» Assignment: All of the listing should be transcribed exactly.

» Input:
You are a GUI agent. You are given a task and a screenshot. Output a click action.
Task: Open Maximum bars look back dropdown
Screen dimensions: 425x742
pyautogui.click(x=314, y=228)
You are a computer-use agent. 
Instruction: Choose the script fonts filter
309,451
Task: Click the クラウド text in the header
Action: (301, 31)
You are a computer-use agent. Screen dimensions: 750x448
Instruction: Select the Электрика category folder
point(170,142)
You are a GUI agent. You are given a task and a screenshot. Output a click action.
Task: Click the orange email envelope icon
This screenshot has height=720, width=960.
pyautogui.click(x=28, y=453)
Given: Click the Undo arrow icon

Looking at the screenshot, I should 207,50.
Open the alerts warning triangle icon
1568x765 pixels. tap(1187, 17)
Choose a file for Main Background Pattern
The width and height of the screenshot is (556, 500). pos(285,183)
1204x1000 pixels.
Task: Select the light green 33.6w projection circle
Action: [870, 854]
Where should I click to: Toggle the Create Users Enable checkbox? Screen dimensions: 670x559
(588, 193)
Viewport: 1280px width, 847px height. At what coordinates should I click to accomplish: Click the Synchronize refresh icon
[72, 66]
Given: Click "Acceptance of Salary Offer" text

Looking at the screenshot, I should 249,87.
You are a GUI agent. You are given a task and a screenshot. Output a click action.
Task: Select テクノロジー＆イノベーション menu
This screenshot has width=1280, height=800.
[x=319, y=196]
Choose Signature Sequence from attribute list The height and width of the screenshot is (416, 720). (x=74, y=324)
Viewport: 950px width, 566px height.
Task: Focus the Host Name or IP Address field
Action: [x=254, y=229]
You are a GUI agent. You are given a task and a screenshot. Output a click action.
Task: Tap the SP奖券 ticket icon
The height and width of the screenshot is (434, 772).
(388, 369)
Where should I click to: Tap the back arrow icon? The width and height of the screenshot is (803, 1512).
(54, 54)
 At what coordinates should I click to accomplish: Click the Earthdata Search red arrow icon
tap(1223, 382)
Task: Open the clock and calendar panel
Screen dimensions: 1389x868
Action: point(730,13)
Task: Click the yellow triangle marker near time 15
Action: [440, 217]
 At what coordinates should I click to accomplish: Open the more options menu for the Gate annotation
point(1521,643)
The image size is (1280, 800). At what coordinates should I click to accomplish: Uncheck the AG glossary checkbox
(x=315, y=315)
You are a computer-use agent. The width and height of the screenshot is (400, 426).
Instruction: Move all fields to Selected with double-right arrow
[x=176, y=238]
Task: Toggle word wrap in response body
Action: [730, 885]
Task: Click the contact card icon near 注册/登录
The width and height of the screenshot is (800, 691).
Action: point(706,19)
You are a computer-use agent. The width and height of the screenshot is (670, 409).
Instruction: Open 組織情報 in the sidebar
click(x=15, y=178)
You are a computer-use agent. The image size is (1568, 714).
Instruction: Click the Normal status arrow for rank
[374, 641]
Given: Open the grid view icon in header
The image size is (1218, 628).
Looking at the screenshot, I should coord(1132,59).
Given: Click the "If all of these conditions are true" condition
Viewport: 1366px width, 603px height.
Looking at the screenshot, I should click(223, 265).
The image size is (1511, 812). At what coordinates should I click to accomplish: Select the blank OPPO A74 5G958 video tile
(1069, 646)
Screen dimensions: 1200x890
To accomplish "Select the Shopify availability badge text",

» Task solution:
You are a GUI agent. You are given a task and a screenshot. Output a click action.
Task: Open Maximum bars look back dropdown
Screen dimensions: 425x742
pyautogui.click(x=314, y=228)
You are a computer-use agent. 
Instruction: Choose the script fonts filter
309,451
Task: Click the クラウド text in the header
Action: (301, 31)
You are a computer-use agent. Screen dimensions: 750x448
Instruction: Select the Электрика category folder
point(170,142)
You are a GUI agent. You are given a task and a screenshot. Output a click action.
Task: Click the orange email envelope icon
This screenshot has height=720, width=960.
pyautogui.click(x=28, y=453)
Given: Click the Undo arrow icon

Looking at the screenshot, I should 207,50.
Open the alerts warning triangle icon
1568x765 pixels. tap(1187, 17)
Choose a file for Main Background Pattern
The width and height of the screenshot is (556, 500). pos(285,183)
1204x1000 pixels.
Task: Select the light green 33.6w projection circle
Action: [870, 854]
Where should I click to: Toggle the Create Users Enable checkbox? Screen dimensions: 670x559
(588, 193)
Viewport: 1280px width, 847px height. At what coordinates should I click to accomplish: Click the Synchronize refresh icon
[72, 66]
Given: Click "Acceptance of Salary Offer" text

Looking at the screenshot, I should 249,87.
You are a GUI agent. You are given a task and a screenshot. Output a click action.
Task: Select テクノロジー＆イノベーション menu
This screenshot has width=1280, height=800.
[x=319, y=196]
Choose Signature Sequence from attribute list The height and width of the screenshot is (416, 720). (x=74, y=324)
Viewport: 950px width, 566px height.
Task: Focus the Host Name or IP Address field
Action: [x=254, y=229]
You are a GUI agent. You are given a task and a screenshot. Output a click action.
Task: Tap the SP奖券 ticket icon
The height and width of the screenshot is (434, 772).
(388, 369)
Where should I click to: Tap the back arrow icon? The width and height of the screenshot is (803, 1512).
(54, 54)
 At what coordinates should I click to accomplish: Click the Earthdata Search red arrow icon
tap(1223, 382)
Task: Open the clock and calendar panel
Screen dimensions: 1389x868
Action: point(730,13)
Task: Click the yellow triangle marker near time 15
Action: [440, 217]
 At what coordinates should I click to accomplish: Open the more options menu for the Gate annotation
point(1521,643)
The image size is (1280, 800). At what coordinates should I click to accomplish: Uncheck the AG glossary checkbox
(x=315, y=315)
You are a computer-use agent. The width and height of the screenshot is (400, 426).
Instruction: Move all fields to Selected with double-right arrow
[x=176, y=238]
Task: Toggle word wrap in response body
Action: [730, 885]
Task: Click the contact card icon near 注册/登录
The width and height of the screenshot is (800, 691).
Action: point(706,19)
You are a computer-use agent. The width and height of the screenshot is (670, 409).
Instruction: Open 組織情報 in the sidebar
click(x=15, y=178)
You are a computer-use agent. The image size is (1568, 714).
Instruction: Click the Normal status arrow for rank
[374, 641]
Given: Open the grid view icon in header
The image size is (1218, 628).
Looking at the screenshot, I should coord(1132,59).
Given: Click the "If all of these conditions are true" condition
Viewport: 1366px width, 603px height.
Looking at the screenshot, I should click(223, 265).
The image size is (1511, 812). At what coordinates should I click to accomplish: Select the blank OPPO A74 5G958 video tile
(1069, 646)
Screen dimensions: 1200x890
To accomplish "Select the Shopify availability badge text",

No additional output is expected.